Vampire: The Dark Ages — House of Tremere

Somewhere in the region of the Screaming Hills stand the Silver Towers of that most despised of all sorcerer covens, the Cabal of Egrimm van Horstmann. Many times have my brothers and I sought to find and destroy these towers and, more importantly, their sorcerous occupants. Every such venture has ended in failure. The Silver Towers are wrapped around with subtle yet powerful enchantments that I have not yet managed to pierce. Thus the Towers remain impossible to locate. They cannot be seen in the daylight hours, and throughout the night, when they are fully visible and therefore more vulnerable, they shift and travel across the landscape, vanishing and reappearing at random. Even a person with no understanding of the complexities of bending the Winds of Magic to his will must surely realize the virtuosity required to maintain such an enchantment as this. This in itself hints at the terrible power and skill of the Tower's dread occupants.
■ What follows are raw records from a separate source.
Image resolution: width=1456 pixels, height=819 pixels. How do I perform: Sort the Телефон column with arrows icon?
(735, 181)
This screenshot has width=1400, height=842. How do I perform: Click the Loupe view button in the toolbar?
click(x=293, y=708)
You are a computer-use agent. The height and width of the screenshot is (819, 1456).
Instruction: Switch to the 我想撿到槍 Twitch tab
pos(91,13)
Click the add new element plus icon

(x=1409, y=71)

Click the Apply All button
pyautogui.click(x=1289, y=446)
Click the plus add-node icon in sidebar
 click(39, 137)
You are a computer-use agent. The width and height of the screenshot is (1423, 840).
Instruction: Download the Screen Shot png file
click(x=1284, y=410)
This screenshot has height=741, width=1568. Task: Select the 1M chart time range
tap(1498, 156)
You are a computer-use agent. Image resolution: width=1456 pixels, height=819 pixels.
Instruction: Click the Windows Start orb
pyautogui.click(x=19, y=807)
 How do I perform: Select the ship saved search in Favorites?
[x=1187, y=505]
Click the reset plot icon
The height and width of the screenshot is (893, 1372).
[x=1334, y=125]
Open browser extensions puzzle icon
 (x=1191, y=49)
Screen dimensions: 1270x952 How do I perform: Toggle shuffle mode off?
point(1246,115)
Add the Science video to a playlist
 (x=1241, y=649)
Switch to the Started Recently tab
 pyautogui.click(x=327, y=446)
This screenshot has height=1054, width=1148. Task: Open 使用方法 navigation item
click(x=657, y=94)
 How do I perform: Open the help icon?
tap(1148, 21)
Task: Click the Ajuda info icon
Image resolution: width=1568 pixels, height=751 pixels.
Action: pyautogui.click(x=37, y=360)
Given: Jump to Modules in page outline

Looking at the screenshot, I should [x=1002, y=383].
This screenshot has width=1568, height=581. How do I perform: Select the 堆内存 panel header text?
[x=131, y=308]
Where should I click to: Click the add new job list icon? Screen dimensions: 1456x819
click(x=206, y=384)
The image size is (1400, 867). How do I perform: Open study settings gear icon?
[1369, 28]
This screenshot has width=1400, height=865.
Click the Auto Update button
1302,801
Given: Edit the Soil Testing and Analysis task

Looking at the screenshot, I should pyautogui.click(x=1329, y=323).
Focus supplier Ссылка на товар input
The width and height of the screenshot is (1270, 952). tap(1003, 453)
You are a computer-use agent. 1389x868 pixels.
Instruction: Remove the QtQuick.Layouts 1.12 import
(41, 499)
Ghrond lies in the bitterly cold north of the Witch King's domain. In shape, it is likened to the great city of Naggarond, yet is far smaller in size, a fortress to be garrisoned rather than a place in which to dwell. Its single, massive tower rises from a mountain spur like a grim, black and slender spear.
From the pinnacle of Ghrond's tower, Sorceresses of the Dark Convent can see far across the tundra, and peer into the ever-shifting Realm of Chaos. Within the Realm of Chaos, the lands seethe with energy, rising and falling like the sea, whilst the air is bathed in competing colours of magic, turning and twisting, howling and crying like the wind. The Sorceresses observe the changes in the Realm of Chaos, for it is said that the patterns of change hold the secrets to the future, and that all mysteries are contained therein for those who dare to look.
Warhammer: Dark Elves Army Book (7th Edition)

The preferred dwellings of Necrarchs are forbidding towers in the wilderness. There are several reasons for this: the vantage point of a tall tower gives greater access to Azyr, the Blue Wind of Magic, which the Necrarchs observe to gain insights into the future. A tower is easily defensible, and given their relative lack of a need for blood, the Necrarchs prefer to shy away from civilisation. Most of all, whether they admit it or not, dwelling at the base of the heavens brings the Necrarchs closer to what they see themselves as: Gods.
Warhammer Fantasy Roleplay: Night's Dark Masters — A Guide to Vampires

The White Tower is visible tens of miles away, a sharp white needle of marble thrusting up into the sky. Its approaches are guarded by rings of illusion and mazes of spells, which mean only those people whom the Loremasters want to approach the Tower may find the true path towards it. It is said that those who seek wisdom and learning will find it at the Tower, but those who seek power for its own sake will become lost in Hoeth’s spell-mazes for the rest of their days.
Here, the High Elves learn and study High Magic, the only spellcraft that uses the Winds of Magic in harmony. Teclis, the same mage that helped the Humans of the Empire found the Colleges of Magic, is now the High Loremaster of the White Tower and he presides over some of the mightiest wizards in the world.
Warhammer Fantasy Roleplay: Realms Of Magic (2nd ed)

The measure of a Sorcerer’s worth in Surgub is determined by the height of his tower, a law that has caused the city to grow vertically into a crown of crystalline spikes many kilometers high. The highest ranked sorcerers seldom descend from the heights, living out their lives in the clouds far beyond the grip of common mire beneath.

Video Games

On a cliff overlooking the dark waters of Lake Calenhad stands the tower fortress that is home to the Circle of Magi. This tower is the only place in Ferelden where mages may study their art among others of their kind; within the high stone walls, the Circle practices its magic and trains apprentices in the proper use of their powers. But the Circle Tower is as much a prison as a refuge: the ever-vigilant templars of the Chantry watch over all mages, constantly alert for any sign of corruption.

"A proper mage tower. Every castle needs one."
The Inquisitor, Dragon Age: Inquisition

Visual Novels

"If I had experiments to do and I didn't want to be bothered… I'd put as many stairs between me and my visitors as possible."